VISION-Sで取り組む3つの重点領域

 今後、VISION-Sについては、安心安全なモビリティ「Safety」、人に近づき、共に成長する「Adaptability」、モビリティエンタテインメント空間の深化「Entertainment」といった3つの重点領域に対して取り組むとし、その状況が報告された。

安心安全なモビリティ「Safety」

 Safetyの領域では、高感度、高精細、広ダイナミックレンジのCMOSイメージセンサーや立体空間を3Dで正確に把握するLiDAR(ライダー)などの周囲360度に張り巡らされたセンサーにより、周辺環境の認識・把握をリアルタイムに行ない、安全運転を支援。

 また、緊急車両の走行などの周辺環境の状況を車内でも的確に判断できるように車内の音響システムやHMIシステムと連携した直感的なドライバーインタラクションを提供。すべての人々に安心・安全を提供することを目的にソニーのセンサー技術と通信技術を用い、より安全により快適なモビリティを実現するため、ADAS(運転支援機能) Level 2+の公道リリースに向けた機能検証を欧州で行なっているという。

(資料抜粋)
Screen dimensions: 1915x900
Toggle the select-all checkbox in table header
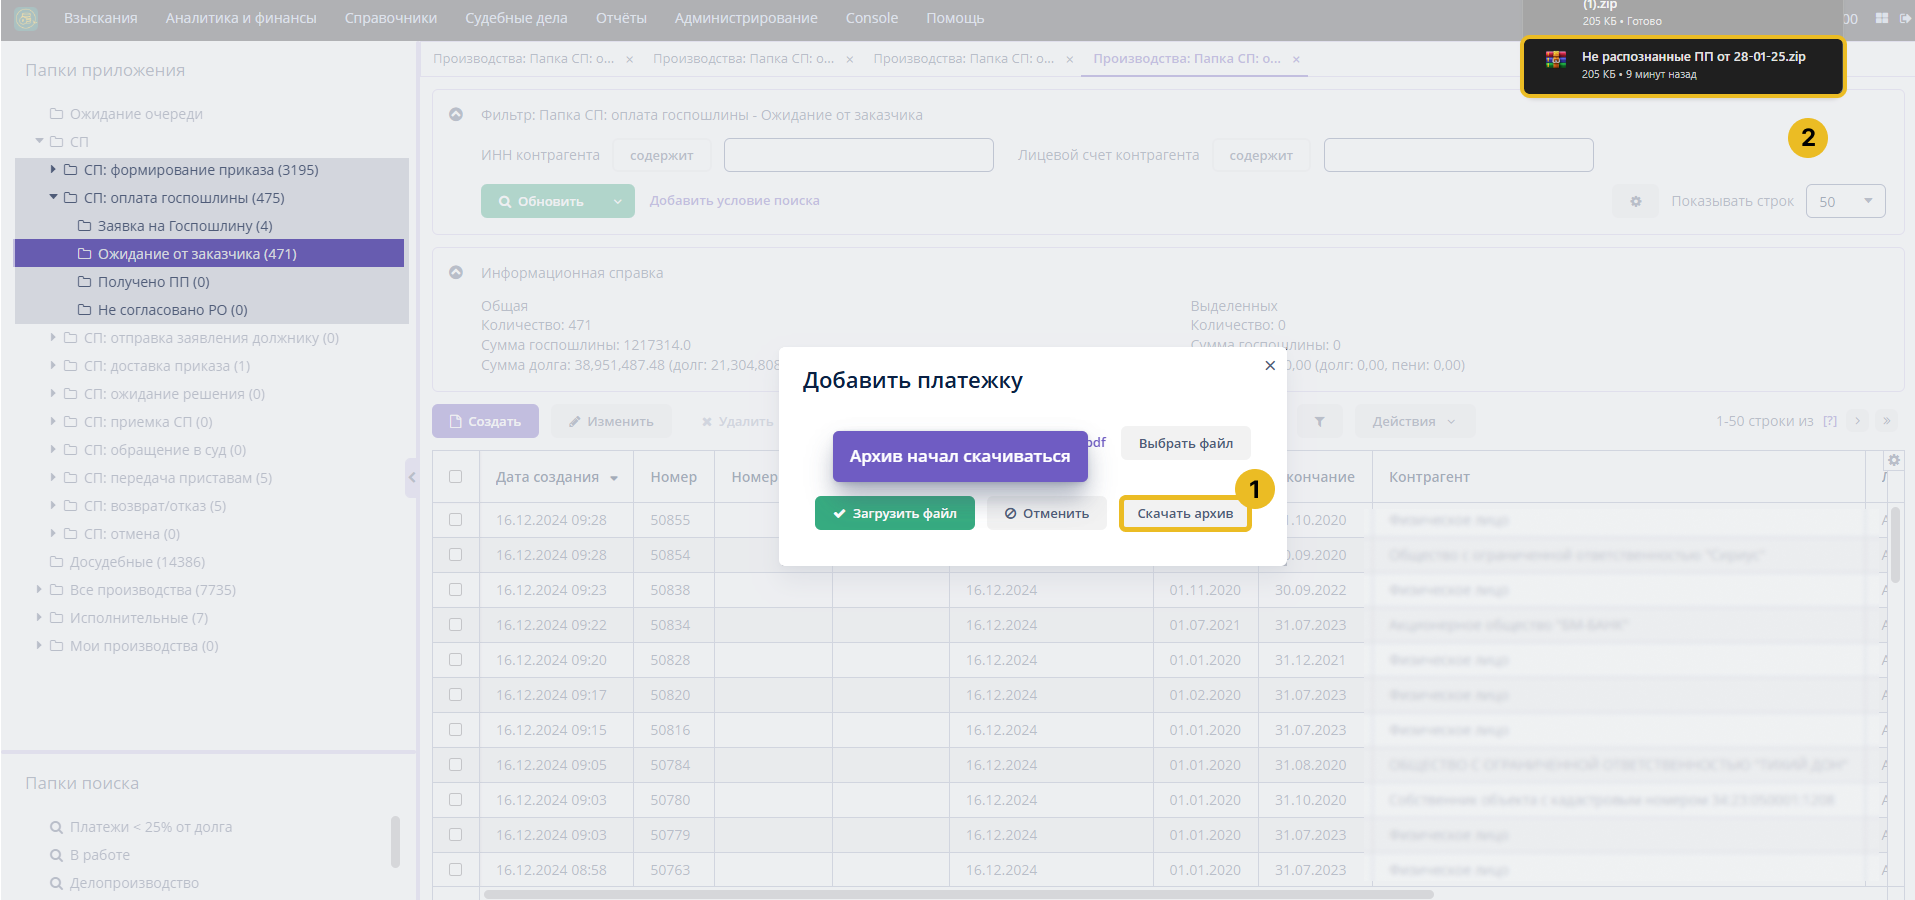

(作業の要件)
VISION-Sの重点領域を紹介する本文のうち、「今後、VISION-Sについ」から「ムに行ない、安全運転を支援。」までの部分を、一字も変えずに書き写してください。 上記の資料は、この作業には一切関係しません。

(解答全文)
今後、VISION-Sについては、安心安全なモビリティ「Safety」、人に近づき、共に成長する「Adaptability」、モビリティエンタテインメント空間の深化「Entertainment」といった3つの重点領域に対して取り組むとし、その状況が報告された。

安心安全なモビリティ「Safety」

 Safetyの領域では、高感度、高精細、広ダイナミックレンジのCMOSイメージセンサーや立体空間を3Dで正確に把握するLiDAR(ライダー)などの周囲360度に張り巡らされたセンサーにより、周辺環境の認識・把握をリアルタイムに行ない、安全運転を支援。